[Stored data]
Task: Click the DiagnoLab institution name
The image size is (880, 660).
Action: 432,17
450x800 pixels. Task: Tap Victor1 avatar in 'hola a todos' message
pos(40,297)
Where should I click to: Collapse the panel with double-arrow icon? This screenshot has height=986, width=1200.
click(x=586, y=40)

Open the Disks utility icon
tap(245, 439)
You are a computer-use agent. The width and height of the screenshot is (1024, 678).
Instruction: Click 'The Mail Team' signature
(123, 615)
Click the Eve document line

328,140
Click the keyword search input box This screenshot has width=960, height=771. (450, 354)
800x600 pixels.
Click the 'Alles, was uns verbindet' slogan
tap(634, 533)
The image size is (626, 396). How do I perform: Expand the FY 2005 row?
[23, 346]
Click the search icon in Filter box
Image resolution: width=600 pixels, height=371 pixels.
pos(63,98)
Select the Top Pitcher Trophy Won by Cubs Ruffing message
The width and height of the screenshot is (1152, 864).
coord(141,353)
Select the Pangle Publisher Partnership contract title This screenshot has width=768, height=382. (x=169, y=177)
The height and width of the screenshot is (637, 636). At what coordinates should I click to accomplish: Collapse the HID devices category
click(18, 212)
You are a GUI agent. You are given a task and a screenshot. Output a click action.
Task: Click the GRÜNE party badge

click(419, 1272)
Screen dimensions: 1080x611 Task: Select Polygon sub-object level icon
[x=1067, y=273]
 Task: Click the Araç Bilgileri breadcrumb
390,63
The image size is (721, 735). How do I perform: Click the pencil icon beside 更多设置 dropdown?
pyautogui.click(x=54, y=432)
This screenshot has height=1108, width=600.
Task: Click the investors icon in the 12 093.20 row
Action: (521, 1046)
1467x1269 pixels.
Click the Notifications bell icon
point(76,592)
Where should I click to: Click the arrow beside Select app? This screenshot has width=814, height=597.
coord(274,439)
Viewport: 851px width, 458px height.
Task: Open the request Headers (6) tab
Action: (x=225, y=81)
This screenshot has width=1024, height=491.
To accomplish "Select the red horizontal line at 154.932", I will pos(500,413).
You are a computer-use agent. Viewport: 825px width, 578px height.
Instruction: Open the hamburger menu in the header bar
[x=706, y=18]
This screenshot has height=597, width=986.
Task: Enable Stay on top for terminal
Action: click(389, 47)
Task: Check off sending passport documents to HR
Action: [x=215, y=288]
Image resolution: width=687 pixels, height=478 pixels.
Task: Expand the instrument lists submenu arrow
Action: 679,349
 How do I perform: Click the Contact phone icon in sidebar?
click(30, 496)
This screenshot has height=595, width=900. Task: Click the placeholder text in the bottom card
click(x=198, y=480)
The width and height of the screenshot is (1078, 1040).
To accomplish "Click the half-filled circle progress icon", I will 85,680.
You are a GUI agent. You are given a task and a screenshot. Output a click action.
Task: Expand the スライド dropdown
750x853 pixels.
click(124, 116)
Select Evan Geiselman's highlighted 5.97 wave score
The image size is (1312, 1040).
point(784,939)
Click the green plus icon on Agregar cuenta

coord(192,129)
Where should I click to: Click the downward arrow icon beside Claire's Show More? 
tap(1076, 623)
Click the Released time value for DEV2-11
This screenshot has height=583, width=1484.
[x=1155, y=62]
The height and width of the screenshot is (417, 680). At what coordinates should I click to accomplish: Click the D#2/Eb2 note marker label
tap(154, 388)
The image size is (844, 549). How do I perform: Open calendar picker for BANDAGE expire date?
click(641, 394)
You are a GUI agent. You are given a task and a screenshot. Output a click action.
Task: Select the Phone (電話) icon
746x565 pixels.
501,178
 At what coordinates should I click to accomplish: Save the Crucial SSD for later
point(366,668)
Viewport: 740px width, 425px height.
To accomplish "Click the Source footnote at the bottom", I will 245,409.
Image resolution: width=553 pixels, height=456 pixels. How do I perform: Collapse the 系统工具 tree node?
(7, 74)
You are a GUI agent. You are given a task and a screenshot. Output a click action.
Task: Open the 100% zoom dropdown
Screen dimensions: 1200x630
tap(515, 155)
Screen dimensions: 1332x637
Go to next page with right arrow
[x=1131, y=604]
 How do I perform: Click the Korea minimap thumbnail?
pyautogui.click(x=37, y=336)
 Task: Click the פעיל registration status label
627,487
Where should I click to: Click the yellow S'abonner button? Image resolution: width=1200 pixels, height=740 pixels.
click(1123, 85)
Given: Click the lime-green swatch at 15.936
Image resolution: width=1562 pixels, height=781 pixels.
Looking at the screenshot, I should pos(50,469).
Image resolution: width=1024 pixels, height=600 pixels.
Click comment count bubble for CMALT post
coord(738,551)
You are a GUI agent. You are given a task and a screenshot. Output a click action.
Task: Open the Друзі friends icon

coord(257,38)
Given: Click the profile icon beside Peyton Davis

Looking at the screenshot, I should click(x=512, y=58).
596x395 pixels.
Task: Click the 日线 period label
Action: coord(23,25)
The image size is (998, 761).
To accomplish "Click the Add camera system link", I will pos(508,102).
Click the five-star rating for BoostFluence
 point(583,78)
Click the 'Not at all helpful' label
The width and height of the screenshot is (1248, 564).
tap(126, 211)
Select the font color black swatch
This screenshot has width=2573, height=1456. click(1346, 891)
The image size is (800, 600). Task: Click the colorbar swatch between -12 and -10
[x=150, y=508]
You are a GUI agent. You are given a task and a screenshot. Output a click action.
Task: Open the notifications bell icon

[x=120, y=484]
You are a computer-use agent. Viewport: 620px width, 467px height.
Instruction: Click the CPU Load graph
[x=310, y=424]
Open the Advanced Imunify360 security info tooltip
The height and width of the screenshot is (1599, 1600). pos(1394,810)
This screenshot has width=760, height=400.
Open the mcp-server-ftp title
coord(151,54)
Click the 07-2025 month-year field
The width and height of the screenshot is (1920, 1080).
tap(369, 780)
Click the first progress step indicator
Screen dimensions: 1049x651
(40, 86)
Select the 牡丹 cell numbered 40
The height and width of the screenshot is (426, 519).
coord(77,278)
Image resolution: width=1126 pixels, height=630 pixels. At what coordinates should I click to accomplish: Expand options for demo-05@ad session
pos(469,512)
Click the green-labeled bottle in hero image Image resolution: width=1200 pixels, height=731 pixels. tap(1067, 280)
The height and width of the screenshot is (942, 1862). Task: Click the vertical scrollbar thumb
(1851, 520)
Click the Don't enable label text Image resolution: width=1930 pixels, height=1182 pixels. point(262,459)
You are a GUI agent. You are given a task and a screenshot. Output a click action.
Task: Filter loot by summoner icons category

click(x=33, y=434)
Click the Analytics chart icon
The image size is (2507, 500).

EXERCISE GOAL:
In the entries above, copy the lines from the one that contains "Click the Don't" through the last line, exactly as they appear.

SOLUTION FOR THIS PROBLEM:
Click the Don't enable label text Image resolution: width=1930 pixels, height=1182 pixels. point(262,459)
You are a GUI agent. You are given a task and a screenshot. Output a click action.
Task: Filter loot by summoner icons category

click(x=33, y=434)
Click the Analytics chart icon
The image size is (2507, 500).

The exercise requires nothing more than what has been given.